#### Task details:
Return the complete forum thread on driving horses on the beach, reproducing it word for word.

# Driving on the beach



## dreamlandnh (Oct 22, 2012)

I have wanted to do this for some time and we finally pulled it all together. The ocean is about 2 hours from us but it was well worth it to go over. The day was perfect and we had a BLAST. We are already working on plans to go over again. The girl with the peach vest and red roan mini is my daughter, the girl in the pink boots with the black/white is my niece (my mother has the same horse in another picture), and I'm in the middle in the photo standing at the rocks.


----------



## studiowvw (Oct 22, 2012)

Looks like so much fun! I love the pics.


----------



## Renolizzie (Oct 22, 2012)

That looks like a lot of fun!!!


----------



## susanne (Oct 22, 2012)

Glad to hear you got to do it! We love driving on the beach...you've probably seen photos and/or video from our annual beach drive. the best part is that the horses love it as much as we do!

Here's a shot of us at last year's drive:


----------



## ksoomekh (Oct 22, 2012)

Oh, that looks like soooooo much fun! Thanks for the photos.

Karen


----------



## dreamlandnh (Oct 23, 2012)

Love the photo Susanne...we didn't dare get down into the water for fear they would sink in too much. Will have to try it next time


----------



## Knottymare (Oct 23, 2012)

We had a blast until Dolly had a nervous break down LOL... (not due to the waves; we went swimming after we unhitched)


----------



## shalakominiatureshowhorses (Oct 23, 2012)

I lived next to the beach when i was little, now i wish i lived there again so i could drive!!!! looks like so much fun!!!

#### Material shown:

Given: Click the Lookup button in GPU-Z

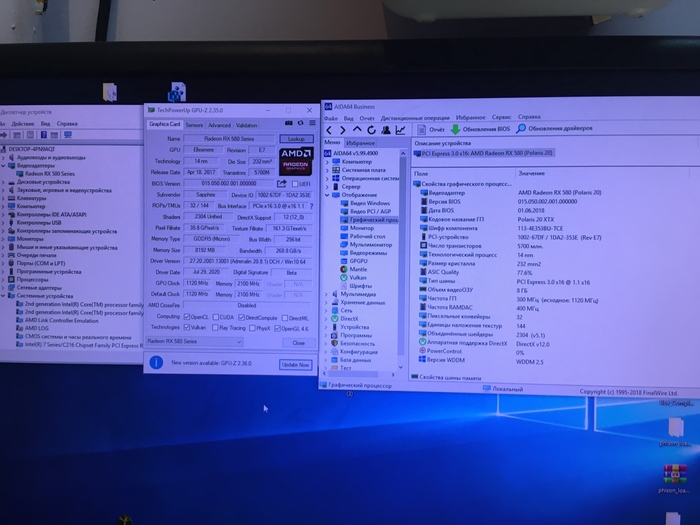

...

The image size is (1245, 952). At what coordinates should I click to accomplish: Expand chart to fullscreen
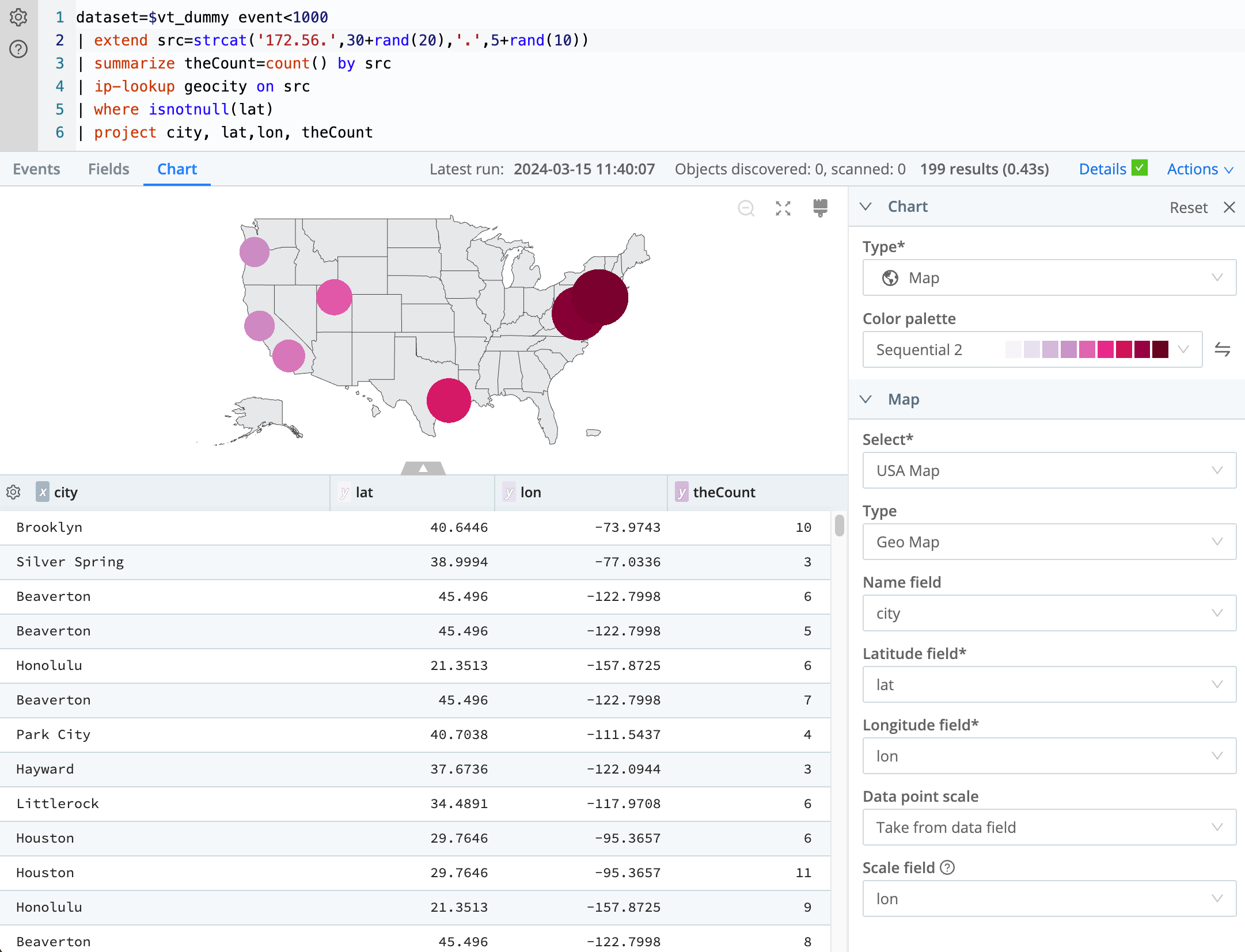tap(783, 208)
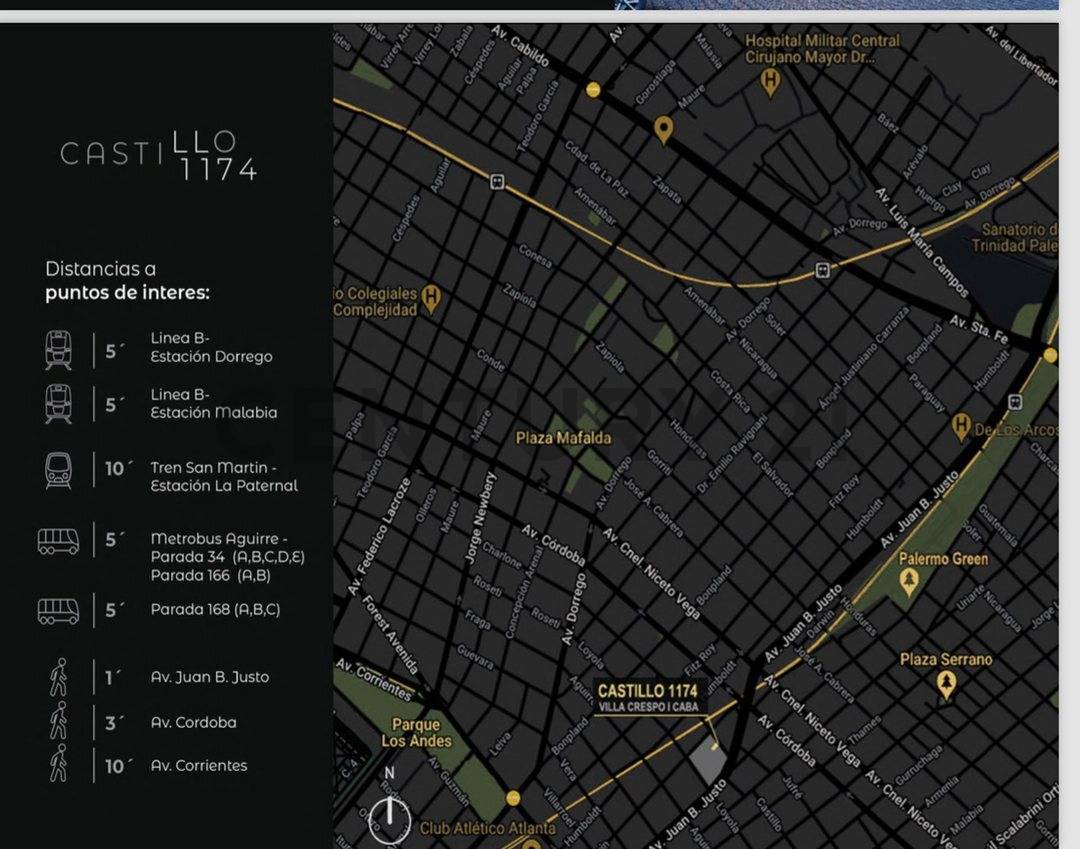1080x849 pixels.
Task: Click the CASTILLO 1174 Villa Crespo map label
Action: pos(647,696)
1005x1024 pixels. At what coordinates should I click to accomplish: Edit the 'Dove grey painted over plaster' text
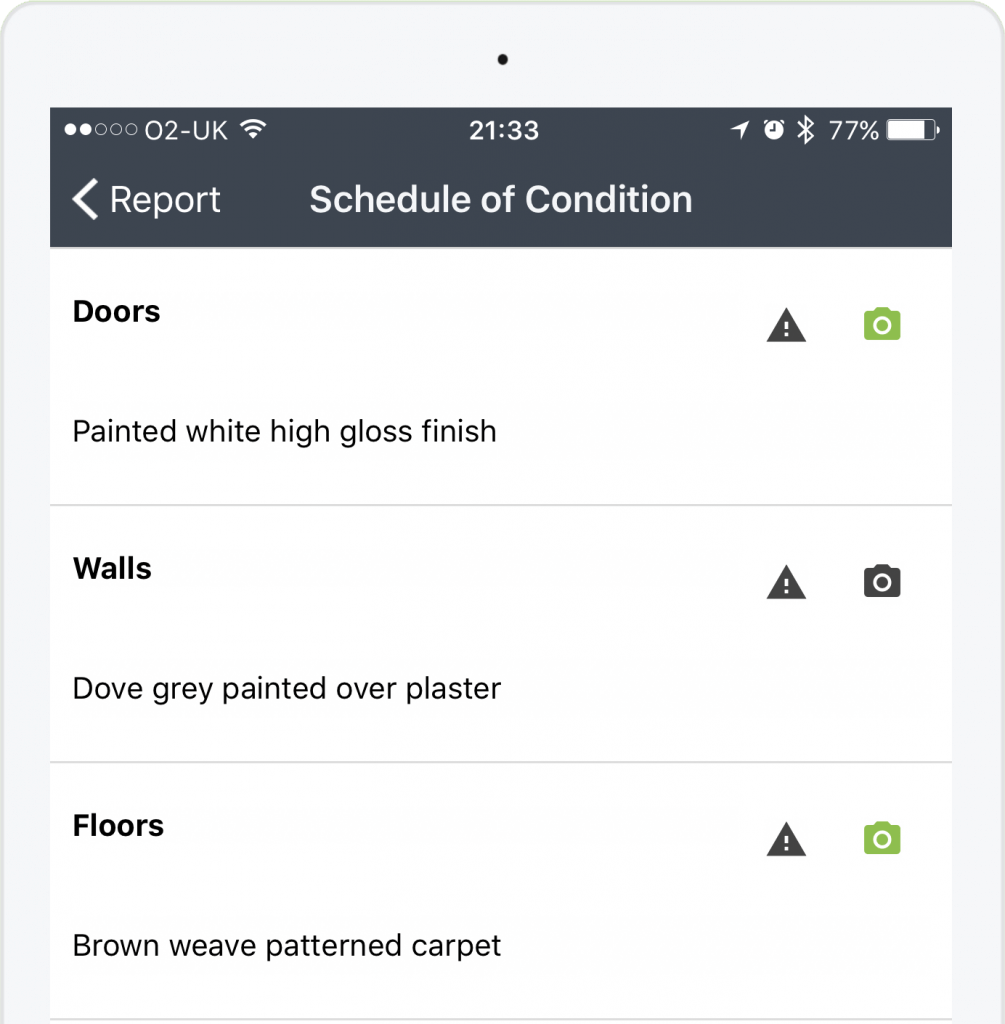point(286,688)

#### Result of this task:
# Driving on the beach



## dreamlandnh (Oct 22, 2012)

I have wanted to do this for some time and we finally pulled it all together. The ocean is about 2 hours from us but it was well worth it to go over. The day was perfect and we had a BLAST. We are already working on plans to go over again. The girl with the peach vest and red roan mini is my daughter, the girl in the pink boots with the black/white is my niece (my mother has the same horse in another picture), and I'm in the middle in the photo standing at the rocks.


----------



## studiowvw (Oct 22, 2012)

Looks like so much fun! I love the pics.


----------



## Renolizzie (Oct 22, 2012)

That looks like a lot of fun!!!


----------



## susanne (Oct 22, 2012)

Glad to hear you got to do it! We love driving on the beach...you've probably seen photos and/or video from our annual beach drive. the best part is that the horses love it as much as we do!

Here's a shot of us at last year's drive:


----------



## ksoomekh (Oct 22, 2012)

Oh, that looks like soooooo much fun! Thanks for the photos.

Karen


----------



## dreamlandnh (Oct 23, 2012)

Love the photo Susanne...we didn't dare get down into the water for fear they would sink in too much. Will have to try it next time


----------



## Knottymare (Oct 23, 2012)

We had a blast until Dolly had a nervous break down LOL... (not due to the waves; we went swimming after we unhitched)


----------



## shalakominiatureshowhorses (Oct 23, 2012)

I lived next to the beach when i was little, now i wish i lived there again so i could drive!!!! looks like so much fun!!!